» **WRITTEN REQUEST**:
Edit the following records so that "GUI agent" becomes "screen agent" wherever it appears, leaving every other word unchanged.

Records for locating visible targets
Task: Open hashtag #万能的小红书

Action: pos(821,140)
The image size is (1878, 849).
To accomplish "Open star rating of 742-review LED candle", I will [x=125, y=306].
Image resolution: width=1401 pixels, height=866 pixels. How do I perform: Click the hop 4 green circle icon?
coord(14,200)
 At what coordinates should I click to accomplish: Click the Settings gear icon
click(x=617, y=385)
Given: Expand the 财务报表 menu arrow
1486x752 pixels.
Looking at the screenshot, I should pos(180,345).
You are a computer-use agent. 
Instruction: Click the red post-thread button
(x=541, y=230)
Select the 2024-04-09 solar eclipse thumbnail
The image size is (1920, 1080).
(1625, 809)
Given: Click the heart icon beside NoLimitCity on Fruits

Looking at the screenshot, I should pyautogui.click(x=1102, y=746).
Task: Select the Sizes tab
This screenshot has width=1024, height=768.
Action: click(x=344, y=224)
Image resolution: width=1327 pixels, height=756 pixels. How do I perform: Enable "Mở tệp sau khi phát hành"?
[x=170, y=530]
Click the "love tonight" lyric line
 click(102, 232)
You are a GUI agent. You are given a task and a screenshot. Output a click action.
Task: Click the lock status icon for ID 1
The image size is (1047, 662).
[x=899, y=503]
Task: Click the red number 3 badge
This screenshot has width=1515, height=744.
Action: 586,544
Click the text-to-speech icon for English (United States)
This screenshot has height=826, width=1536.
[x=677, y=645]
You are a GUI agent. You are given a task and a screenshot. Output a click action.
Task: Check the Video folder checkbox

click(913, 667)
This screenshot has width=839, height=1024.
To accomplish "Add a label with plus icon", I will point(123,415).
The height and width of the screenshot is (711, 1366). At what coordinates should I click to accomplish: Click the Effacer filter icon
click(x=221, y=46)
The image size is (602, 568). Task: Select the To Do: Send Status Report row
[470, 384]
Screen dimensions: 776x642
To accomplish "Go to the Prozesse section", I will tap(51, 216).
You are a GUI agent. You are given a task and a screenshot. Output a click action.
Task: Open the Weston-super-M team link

» **PROBLEM SOLUTION**:
Task: Open hashtag #万能的小红书

Action: pos(821,140)
The image size is (1878, 849).
To accomplish "Open star rating of 742-review LED candle", I will [x=125, y=306].
Image resolution: width=1401 pixels, height=866 pixels. How do I perform: Click the hop 4 green circle icon?
coord(14,200)
 At what coordinates should I click to accomplish: Click the Settings gear icon
click(x=617, y=385)
Given: Expand the 财务报表 menu arrow
1486x752 pixels.
Looking at the screenshot, I should pos(180,345).
You are a computer-use agent. 
Instruction: Click the red post-thread button
(x=541, y=230)
Select the 2024-04-09 solar eclipse thumbnail
The image size is (1920, 1080).
(1625, 809)
Given: Click the heart icon beside NoLimitCity on Fruits

Looking at the screenshot, I should pyautogui.click(x=1102, y=746).
Task: Select the Sizes tab
This screenshot has width=1024, height=768.
Action: click(x=344, y=224)
Image resolution: width=1327 pixels, height=756 pixels. How do I perform: Enable "Mở tệp sau khi phát hành"?
[x=170, y=530]
Click the "love tonight" lyric line
 click(102, 232)
You are a screen agent. You are given a task and a screenshot. Output a click action.
Task: Click the lock status icon for ID 1
The image size is (1047, 662).
[x=899, y=503]
Task: Click the red number 3 badge
This screenshot has width=1515, height=744.
Action: 586,544
Click the text-to-speech icon for English (United States)
This screenshot has height=826, width=1536.
[x=677, y=645]
You are a screen agent. You are given a task and a screenshot. Output a click action.
Task: Check the Video folder checkbox

click(913, 667)
This screenshot has width=839, height=1024.
To accomplish "Add a label with plus icon", I will point(123,415).
The height and width of the screenshot is (711, 1366). At what coordinates should I click to accomplish: Click the Effacer filter icon
click(x=221, y=46)
The image size is (602, 568). Task: Select the To Do: Send Status Report row
[470, 384]
Screen dimensions: 776x642
To accomplish "Go to the Prozesse section", I will tap(51, 216).
You are a screen agent. You are given a task and a screenshot. Output a click action.
Task: Open the Weston-super-M team link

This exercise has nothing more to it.